Re: Autovacuum seems to block database: WARNING worker took too long to start

[Date Prev][Date Next][Thread Prev][Thread Next][Date Index][Thread Index]

 



Hi Tom, thanks for your detailed responses. I really appreciate it.
My comments below inline ...


> I'm having a strange problem with postgres & autovacuum
> Everything is working fine until I start getting the following errors ...
> and postgres stops working shortly after (it stops accepting connections)

> 2010-11-13 12:34:08.599 CET|1|||7104||4cde77b0.1bc0|2010-11-13 12:34:08
> CET|1/44303|0|| LOG:  automatic vacuum of table
> "mrs.pg_catalog.pg_statistic": index scans: 1
>         pages: 0 removed, 189 remain
>         tuples: 132 removed, 4587 remain
>         system usage: CPU 0.00s/0.00u sec elapsed 0.04 sec
> 2010-11-13 13:24:40.998 CET|2|||3300||4cdc2ae6.ce4|2010-11-11 18:41:58
> CET||0|| WARNING:  worker took too long to start; cancelled
> 2010-11-13 13:25:41.126 CET|3|||3300||4cdc2ae6.ce4|2010-11-11 18:41:58
> CET||0|| WARNING:  worker took too long to start; cancelled
> 2010-11-13 13:26:41.254 CET|4|||3300||4cdc2ae6.ce4|2010-11-11 18:41:58
> CET||0|| WARNING:  worker took too long to start; cancelled

Hm.  The code comment above that warning says

            * The only problems that may cause this code to
            * fire are errors in the earlier sections of AutoVacWorkerMain,
            * before the worker removes the WorkerInfo from the
            * startingWorker pointer.

but it's hard to see what problem there could lead to an issue.  (In
particular, I discount the idea that AutovacuumLock could be stuck,
because we had to acquire it in order to issue this message.)
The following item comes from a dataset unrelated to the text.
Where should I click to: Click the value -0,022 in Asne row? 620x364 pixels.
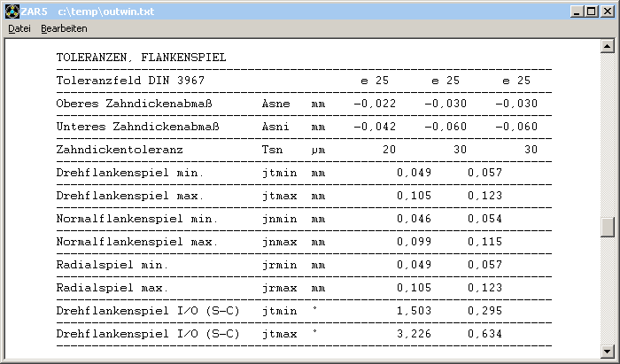coord(374,104)
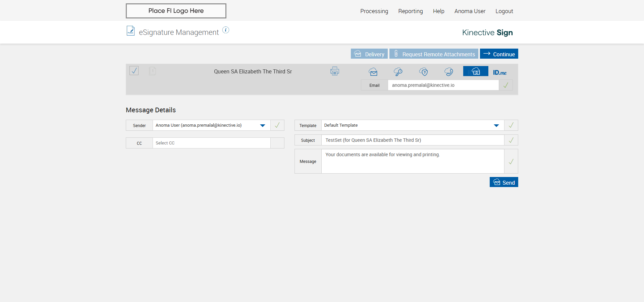
Task: Expand the Sender dropdown
Action: pyautogui.click(x=263, y=125)
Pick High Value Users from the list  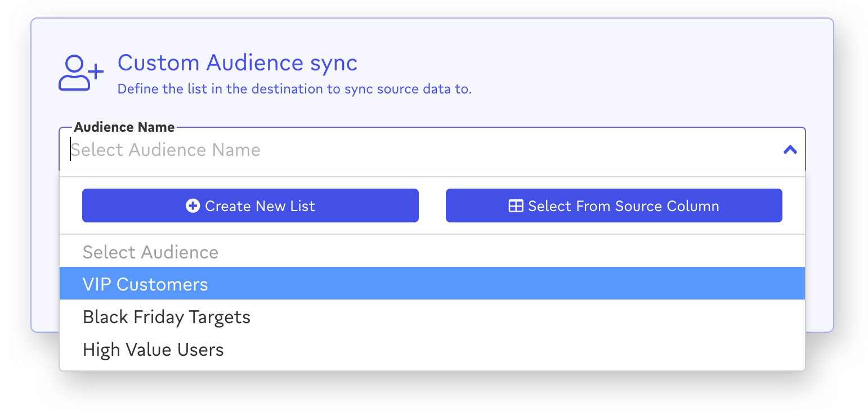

But it strikes me that the code comment is wrong in one significant way:
if the postmaster were failing to heed SIGUSR1 at all, you could reach
the timeout here, because the fork-failed signal wouldn't get sent.
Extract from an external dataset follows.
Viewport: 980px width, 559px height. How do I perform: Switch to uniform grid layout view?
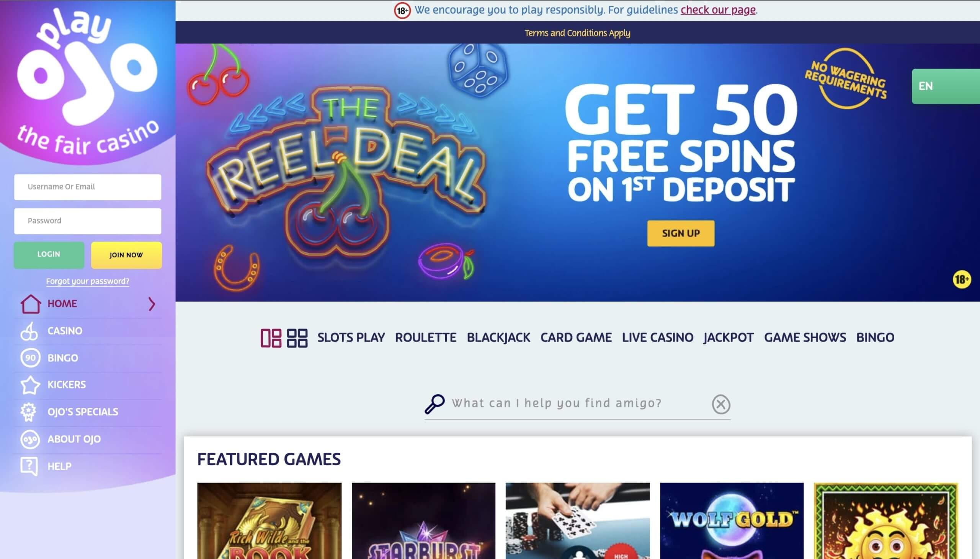297,338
Given that you say it also stops accepting connections, I'm thinking
this is a postmaster problem not an autovacuum problem.  But you've
not provided any information about that end of it.  Exactly what happens
when you try to make a connection?  Are there any entries at all in the
postmaster log?  What about the kernel log?  Are you sure that new
connections stop working *after* this happens, and not at exactly the
same time?

When I try to make a connection from the command line I get nothing. I mean, if I execute ...

# psql -U postgres -l

I have to Ctr-C or Ctr-Z (followed by kill %1) because I can wait forever.
It's like no more connections were accepted. Obviously our applications stop working immediately. 
Trying to stop postgres with

# /etc/init.d/postgres stop
Stopping postgresql service:  

I have to strop it with Ctr-C as it does not wotk (I waited up to 3 min. with no luck). As a consequence I had to kill the postmaster process manually.

Kernel log says nothing :(

Not sure what started failing first: the connections or the autovacuum. I just went to the log and saw that sequence of events. Searching in google I found a few references saying autovacuum and that error log "WARNING:  worker took too long to start; cancelled" were releated.
 

> OS: Centos 5.5
> Kernel: 2.6.18-194.26.1.el5
> Postgres version: 8.4.5 (installation out-of-the-box using yum)

Given that this is a Linux system, I think that an OOM kill on the
postmaster is a not-insignificant possibility.  Or at least I would
think that if there weren't a PostmasterIsAlive check in the autovac
launcher loop.  It's real hard to see how you could get more than
one of these messages if the postmaster were gone entirely.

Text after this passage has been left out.